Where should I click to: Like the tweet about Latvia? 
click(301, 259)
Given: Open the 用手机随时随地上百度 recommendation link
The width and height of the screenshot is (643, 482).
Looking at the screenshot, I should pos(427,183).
▬▬▬▬▬▬
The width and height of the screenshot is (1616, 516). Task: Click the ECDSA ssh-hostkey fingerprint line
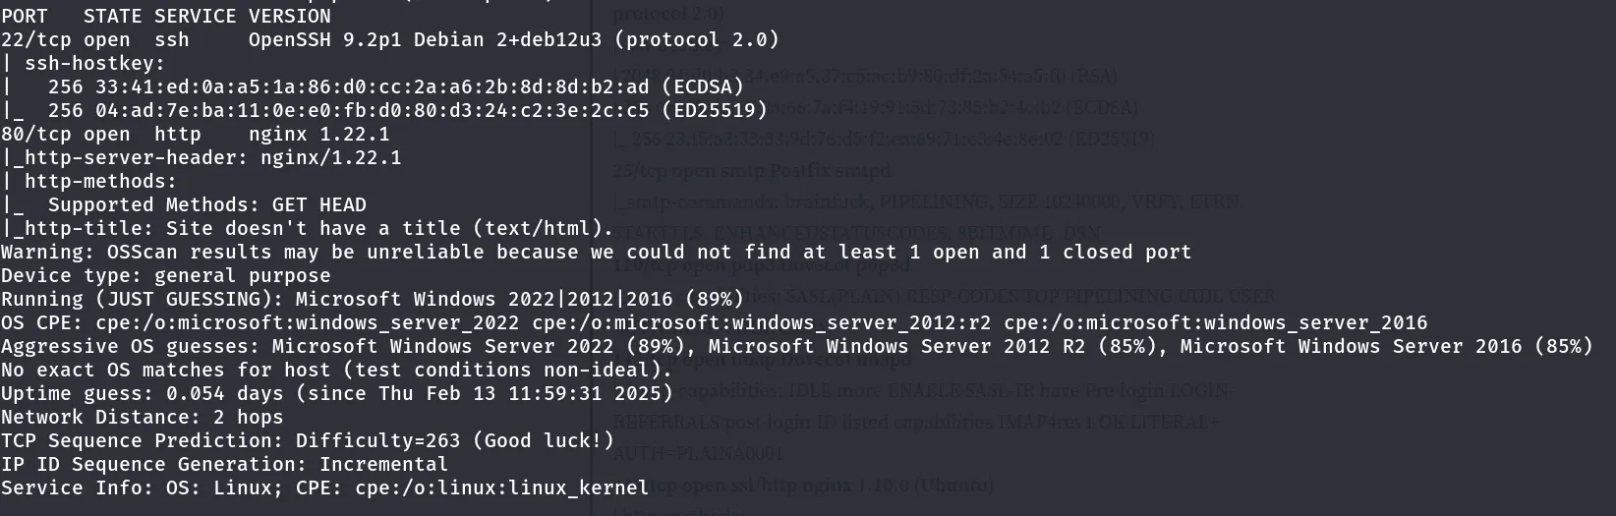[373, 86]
▬▬▬▬▬▬
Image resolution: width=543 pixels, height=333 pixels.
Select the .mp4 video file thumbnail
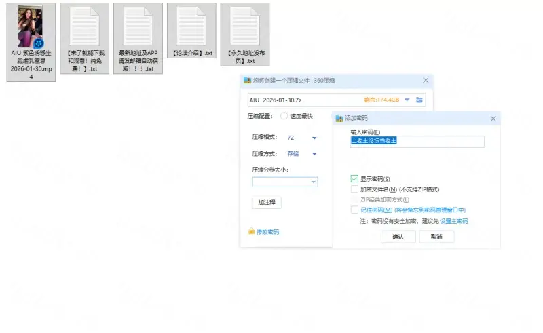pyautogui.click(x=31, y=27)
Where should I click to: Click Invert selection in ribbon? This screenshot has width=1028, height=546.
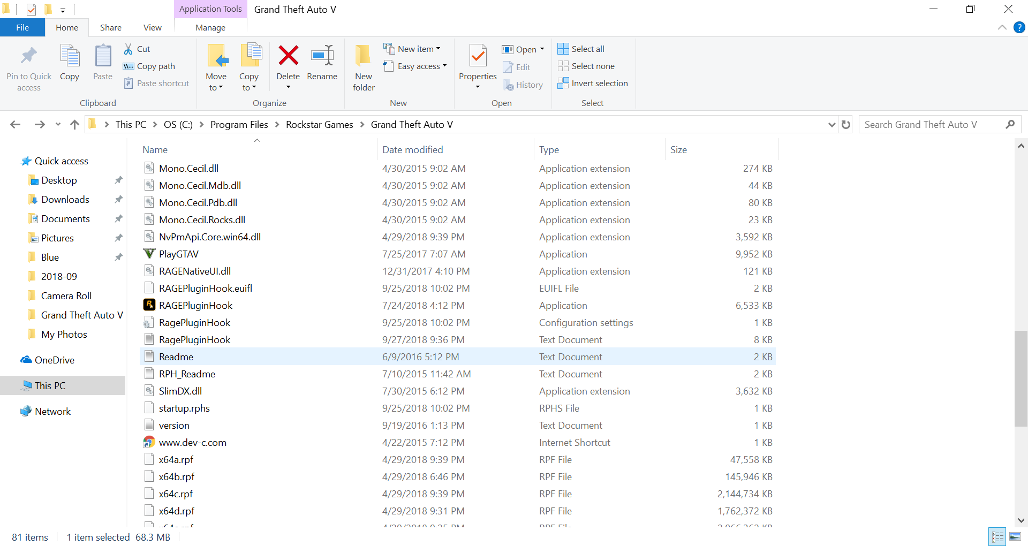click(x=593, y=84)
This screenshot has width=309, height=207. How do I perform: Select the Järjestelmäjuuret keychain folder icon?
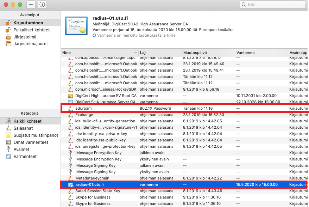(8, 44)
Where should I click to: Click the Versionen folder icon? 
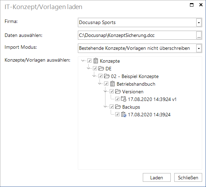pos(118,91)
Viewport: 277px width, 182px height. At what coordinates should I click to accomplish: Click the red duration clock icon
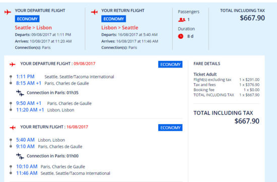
▬▬▬▬▬▬
Exercise: Reproduce the records above exactly, but only from the line with "This screenshot has width=309, height=207." up to and including the line with "Viewport: 277px width, 182px". Leave the pictures out.

Exercise output:
This screenshot has width=309, height=207. How do I perform: Select the Järjestelmäjuuret keychain folder icon?
(8, 44)
Where should I click to: Click the Versionen folder icon? 
pos(118,91)
Viewport: 277px width, 182px height. At what coordinates should I click to accomplish: Click the red duration clock icon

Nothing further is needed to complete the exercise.